Hologres architecture

Hologres uses a Storage Disaggregation architecture. This page describes the architecture design and the role of each component.

Storage-computing architecture models

Three storage-computing architectures are commonly used in distributed systems.

Shared Disk / Shared Storage

A distributed storage cluster is shared across all worker nodes. Each worker node accesses data as if it were local. The storage cluster scales easily, but worker nodes require distributed coordination to maintain consistency, which limits the maximum number of worker nodes.

Shared Nothing

Each worker node mounts its own local storage and processes data from a single shard. Worker nodes communicate with each other, and a dedicated summary node aggregates results. This architecture scales horizontally, but with trade-offs: after a failover, the recovering node must reload data before serving requests, and any scale-out triggers data rebalancing across nodes—a time-consuming process.

Storage Disaggregation

A distributed storage cluster is shared, but each computing node processes data from a dedicated shard—similar to Shared Nothing—and maintains a local cache. This architecture offers:

Effortless data consistency: Only one worker node writes to a shard at a time, eliminating complex coordination.
Flexible scaling: Computing and storage resources scale independently. During traffic peaks, scale out only the computing layer without triggering data rebalancing.
Fast failover recovery: After a failure, a new node pulls data from distributed storage asynchronously and resumes service quickly.

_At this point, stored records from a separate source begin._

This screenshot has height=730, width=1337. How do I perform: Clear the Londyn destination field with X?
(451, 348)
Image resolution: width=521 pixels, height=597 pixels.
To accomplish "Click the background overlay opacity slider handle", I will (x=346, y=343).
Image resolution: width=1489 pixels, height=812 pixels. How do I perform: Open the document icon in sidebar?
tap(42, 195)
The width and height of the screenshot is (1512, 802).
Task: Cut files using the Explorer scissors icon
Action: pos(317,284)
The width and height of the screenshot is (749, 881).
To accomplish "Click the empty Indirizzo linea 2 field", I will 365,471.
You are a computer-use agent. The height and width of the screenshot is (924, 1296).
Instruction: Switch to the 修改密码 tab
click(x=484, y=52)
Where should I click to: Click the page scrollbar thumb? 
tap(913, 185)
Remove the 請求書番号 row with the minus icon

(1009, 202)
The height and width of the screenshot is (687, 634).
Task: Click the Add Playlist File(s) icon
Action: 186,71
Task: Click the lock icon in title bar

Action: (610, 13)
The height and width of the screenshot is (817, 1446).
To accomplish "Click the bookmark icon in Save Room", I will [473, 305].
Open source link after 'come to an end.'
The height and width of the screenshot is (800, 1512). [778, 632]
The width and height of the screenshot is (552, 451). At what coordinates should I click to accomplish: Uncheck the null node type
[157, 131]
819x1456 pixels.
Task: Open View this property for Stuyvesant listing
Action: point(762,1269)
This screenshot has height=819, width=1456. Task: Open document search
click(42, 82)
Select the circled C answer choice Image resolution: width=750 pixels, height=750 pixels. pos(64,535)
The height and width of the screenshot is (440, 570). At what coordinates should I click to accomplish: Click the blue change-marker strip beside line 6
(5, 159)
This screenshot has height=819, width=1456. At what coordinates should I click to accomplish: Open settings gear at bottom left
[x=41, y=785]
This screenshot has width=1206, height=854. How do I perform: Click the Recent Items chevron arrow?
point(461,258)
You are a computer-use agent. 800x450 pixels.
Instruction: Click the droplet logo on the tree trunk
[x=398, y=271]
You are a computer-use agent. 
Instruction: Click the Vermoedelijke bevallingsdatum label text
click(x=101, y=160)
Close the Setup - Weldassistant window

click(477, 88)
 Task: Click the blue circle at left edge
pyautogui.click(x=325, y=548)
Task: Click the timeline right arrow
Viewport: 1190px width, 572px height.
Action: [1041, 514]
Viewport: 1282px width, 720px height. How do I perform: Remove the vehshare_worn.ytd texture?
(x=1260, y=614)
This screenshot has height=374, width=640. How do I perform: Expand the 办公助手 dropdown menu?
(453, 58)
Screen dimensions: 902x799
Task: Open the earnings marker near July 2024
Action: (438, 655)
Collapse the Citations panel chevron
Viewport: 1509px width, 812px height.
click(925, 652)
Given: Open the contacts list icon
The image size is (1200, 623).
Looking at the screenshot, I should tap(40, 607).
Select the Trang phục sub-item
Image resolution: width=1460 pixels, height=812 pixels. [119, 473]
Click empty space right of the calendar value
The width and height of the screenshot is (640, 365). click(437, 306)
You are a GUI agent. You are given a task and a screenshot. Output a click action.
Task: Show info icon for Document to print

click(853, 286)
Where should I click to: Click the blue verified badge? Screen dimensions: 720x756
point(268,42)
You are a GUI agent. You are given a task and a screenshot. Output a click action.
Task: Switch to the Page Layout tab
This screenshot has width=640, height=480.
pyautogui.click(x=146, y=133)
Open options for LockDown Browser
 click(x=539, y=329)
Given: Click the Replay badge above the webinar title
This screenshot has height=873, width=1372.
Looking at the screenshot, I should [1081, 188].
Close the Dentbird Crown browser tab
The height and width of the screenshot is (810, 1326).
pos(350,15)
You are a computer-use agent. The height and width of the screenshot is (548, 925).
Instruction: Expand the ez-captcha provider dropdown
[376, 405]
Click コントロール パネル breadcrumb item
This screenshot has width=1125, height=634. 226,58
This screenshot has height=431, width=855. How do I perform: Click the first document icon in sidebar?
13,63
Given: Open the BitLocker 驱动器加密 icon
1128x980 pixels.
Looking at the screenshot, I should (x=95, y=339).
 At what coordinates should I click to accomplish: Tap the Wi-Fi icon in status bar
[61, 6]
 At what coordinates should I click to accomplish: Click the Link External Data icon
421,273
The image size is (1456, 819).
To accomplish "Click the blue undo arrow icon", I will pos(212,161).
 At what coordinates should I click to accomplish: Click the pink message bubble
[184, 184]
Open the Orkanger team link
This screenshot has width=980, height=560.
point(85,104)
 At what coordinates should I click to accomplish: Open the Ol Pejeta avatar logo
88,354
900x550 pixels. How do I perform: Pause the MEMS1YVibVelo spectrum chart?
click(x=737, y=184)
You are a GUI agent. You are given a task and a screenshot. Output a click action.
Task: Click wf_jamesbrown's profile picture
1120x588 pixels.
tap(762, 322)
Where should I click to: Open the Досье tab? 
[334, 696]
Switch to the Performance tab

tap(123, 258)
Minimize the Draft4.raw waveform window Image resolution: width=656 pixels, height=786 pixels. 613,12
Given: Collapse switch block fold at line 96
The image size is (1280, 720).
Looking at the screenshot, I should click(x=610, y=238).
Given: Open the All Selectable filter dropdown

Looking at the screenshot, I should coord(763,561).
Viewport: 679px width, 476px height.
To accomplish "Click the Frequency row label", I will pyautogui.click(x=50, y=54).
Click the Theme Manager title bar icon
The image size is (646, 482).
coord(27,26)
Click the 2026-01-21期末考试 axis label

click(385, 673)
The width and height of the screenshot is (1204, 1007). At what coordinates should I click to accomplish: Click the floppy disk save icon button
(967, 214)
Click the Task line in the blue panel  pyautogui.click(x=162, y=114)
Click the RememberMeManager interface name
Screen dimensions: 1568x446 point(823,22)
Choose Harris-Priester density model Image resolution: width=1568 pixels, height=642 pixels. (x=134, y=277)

Hologres uses the Storage Disaggregation architecture, which combines the management simplicity of shared storage with the performance and scalability of shard-based computing. The underlying storage is Pangu, Alibaba's distributed file system, which provides a role similar to Hadoop Distributed File System (HDFS).

Components in Hologres architecture

The following figure shows the Hologres architecture.

Computing layer

Frontend (FE)

The FE authenticates, parses, and optimizes SQL statements. A Hologres instance runs multiple FEs. Hologres is compatible with PostgreSQL 11, so you can use standard PostgreSQL syntax and connect with PostgreSQL-compatible development tools and Business Intelligence (BI) tools without additional configuration.

HoloWorker

HoloWorkers schedule and execute user queries. Each HoloWorker contains a Query Engine (QE), Storage Engine (SE), Cache, and HOS Scheduler.

*Query Engine (QE)*

HoloWorker supports three query engines, each serving a different workload:

Engine	Purpose	Key characteristics
Hologres Query Engine (HQE)	Primary engine for analytical queries	Scalable MPP architecture with vectorization operators; maximizes CPU utilization for high query performance
PostgreSQL Query Engine (PQE)	PostgreSQL compatibility layer	Supports PostGIS and UDFs written in PL/Java, PL/SQL, or PL/Python; handles operations not yet supported by HQE
Seahawks Query Engine (SQE)	MaxCompute integration	Connects to MaxCompute without data migration; supports hash tables, range-clustered tables, and interactive analysis of PB-level batch data

The long-term goal is to integrate all PQE functionality into HQE.

*Storage Engine (SE)*

The SE manages data and handles all create, read, update, and delete (CRUD) operations.

*Cache*

The Cache component caches query results to improve query performance.

*HOS Scheduler*

HOS Scheduler provides lightweight scheduling capabilities.

Meta Service

Meta Service manages metadata—including table structures and data distribution across the SE—and provides it to FEs.

Holo Master

Hologres runs natively on Kubernetes. If a worker node fails, Kubernetes provisions a replacement within a short period, maintaining node-level availability. Holo Master monitors component health within each worker node and restarts any component that enters an abnormal state, reducing service interruption.

Storage layer

Hologres data is stored in Pangu, Alibaba's distributed file system. The storage layer also integrates with external data sources:

MaxCompute: Hologres reads MaxCompute data stored in Pangu. Pangu enables efficient mutual access between Hologres and MaxCompute without data movement.
Object Storage Service (OSS) and Data Lake Formation (DLF): Hologres queries data in OSS and DLF to accelerate analysis in data lakes. Supported formats include CSV, ORC, Parquet, Hudi, Delta, and Meta Data. Hologres can also write data to OSS to reduce storage costs.